A display of locally made ceramics have transform the simple shelving unit into a stunning wall feature. Walls and cabinetry painted in Resene Half Black White.
4. Small shelf, big impact
In this kitchen, the choice of a short splashback creates an opportunity for a pretty little shelf to hold artwork and other kitchen treasures.
Homeowner Carol designed the kitchen to blend into the open-plan living area, keeping the splashback and overhead cabinetry to a minimum.
5. Modern-day hutch
If you’re renting, one way to add shelving to a storage-starved space is with a freestanding hutch.
In this newly-built Hamptons style home, a modern-day take on a classic hutch keeps plates and bowls on display, while glass doors prevent them from collecting dust.
For a similar style, try the LIATORP bookcase with glass doors from IKEA or the White Hamptons 2-door display cabinet from Temple & Webster.
6. American oak veneer kitchen shelving
In this coastal style kitchen, open shelving in an oak timber veneer creates an opportunity to style pottery and trailing indoor plants.
When paired with the window splashback, the effect is a space that blurs the line between indoors and out.

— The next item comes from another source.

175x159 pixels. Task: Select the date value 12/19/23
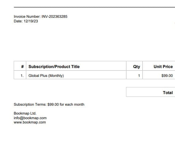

7. Butlers pantry shelving
The kitchen of this colourful Hamptons home designed by Anna Spiro has two distinct personalities. The main kitchen is sleek and streamlined, but step into the light-filled butlers pantry and you’ll see where the action really happens.
Glass jars filled with essential baking ingredients line rows of open shelving while stainless steel benches are a practical and durable surface to whip up a storm.
8. Galley kitchen shelving
Not only is this relaxed kitchen the heart of the home, it’s also its main thoroughfare, connecting the living room to the back bedrooms and bathrooms.
Open shelving prevents cabinetry from overwhelming the space and also creates the perfect opportunity to display art, textural objects and treasured trinkets.
9. Floating shelving on nib wall
Floating shelves allow a nib wall separating the main kitchen from the butler’s pantry to serve more than one function.
It keeps all of the “ugly stuff” concealed in the butler’s pantry, holds art, cookbooks and indoor plants, and allows an otherwise blank wall to become a real style statement.
10. Shallow pantry shelving
Interior designer and homeowner Laura Hollingsworth made a point of installing custom shallow open shelving in her kitchen’s butlers pantry.
“So many pantry shelves are too deep, and you can’t see or reach things easily,” she says. “I wanted to find everything immediately, which is also why I used glass jars.”